Warm melitzanosalata and well salted tomatoes


----------



## gic

Brussels sprouts and bacon


----------



## rami_m

gic said:


> Brussels sprouts and bacon



Shouldn't that be anything + bacon


----------



## Furminati

There's actually a great book called the flavour bible. It's pretty reasonably priced. It has all your classic match ups and a lot of combinations that might not be so obvious. Some of my favourite combos are

Pea+mint+bacon
Vanilla+cream
Dried sour cherry+chambord (reconstituted cherries in chambord then vita mixed to hell for a versatile sauce)
Crustaceans +tarragon+butter
White chocolate + deep fried wild rice
Garlic+chili+anchovy+oil
Cranberry+goat cheese +cinnamon
Duck+cherries
Foie+apples+calvados
Smoked paprika+chicken
Beef+chimichurri 
Not really reinventing the wheel here, but just chiming in


----------



## spoiledbroth

Yeah I think it's part of the ca program around here


----------



## JaVa

Couple of easy ones.

raspberries and white chocolate
cranberries and fudge
goat cheese and balsamic syrup
brie cheese and strawberries


----------



## LifeByA1000Cuts

I guess one fundamental lesson from most of the curry formulas is 

infused chili taste+coconut


----------



## spoiledbroth

of indian curries Rick Stein says it simply isn't one if it doesn't include onions sweated for ~20 minutes.


----------



## LifeByA1000Cuts

@spoiledbroth unless it is a purely asafoetida-based recipe, I think he's right on the mark


----------



## chefcomesback

Furminati said:


> There's actually a great book called the flavour bible. It's pretty reasonably priced. It has all your classic match ups and a lot of combinations that might not be so obvious. Some of my favourite combos are
> 
> Pea+mint+bacon
> Vanilla+cream
> Dried sour cherry+chambord (reconstituted cherries in chambord then vita mixed to hell for a versatile sauce)
> Crustaceans +tarragon+butter
> White chocolate + deep fried wild rice
> Garlic+chili+anchovy+oil
> Cranberry+goat cheese +cinnamon
> Duck+cherries
> Foie+apples+calvados
> Smoked paprika+chicken
> Beef+chimichurri
> Not really reinventing the wheel here, but just chiming in



Jeff , the flavour bible has been one of my go to books for composing menus , I love making the apprentices read it and see their reactions


----------



## Nemo

chefcomesback said:


> Jeff , the flavour bible has been one of my go to books for composing menus , I love making the apprentices read it and see their reactions



Mert, I'm interested in finding a book like this.
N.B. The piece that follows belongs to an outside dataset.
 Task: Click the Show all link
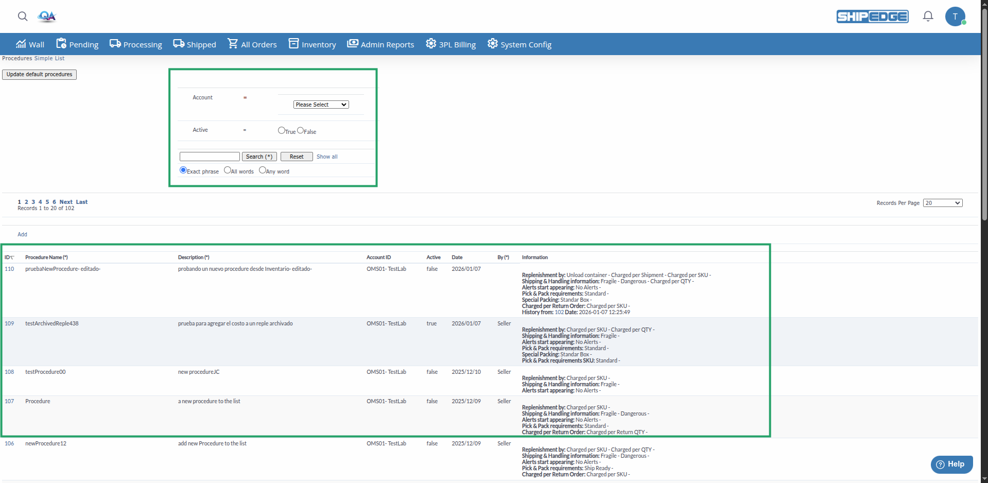click(x=327, y=157)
Where should I look for a copy in Aus?


----------



## chefcomesback

Nemo said:


> Mert, I'm interested in finding a book like this.
> 
> Where should I look for a copy in Aus?



I got it while I was in USA , don't know who carries them in down under


----------



## Nemo

chefcomesback said:


> I got it while I was in USA , don't know who carries them in down under



Might have a look in the Book Depository


----------



## Keith Sinclair

I have that book too.

fresh tarragon, saffron, reduced fish stock & white wine, butter. pour over grilled salmon.


----------



## DamageInc

Snails & Beurre Maître d'Hôtel








and capers


----------



## larosi125

cashew nuts, soy sauce and sesame


----------



## panda

orange juice & vodka


----------



## boomchakabowwow

food "ebony and ivory"..almost quite literally. 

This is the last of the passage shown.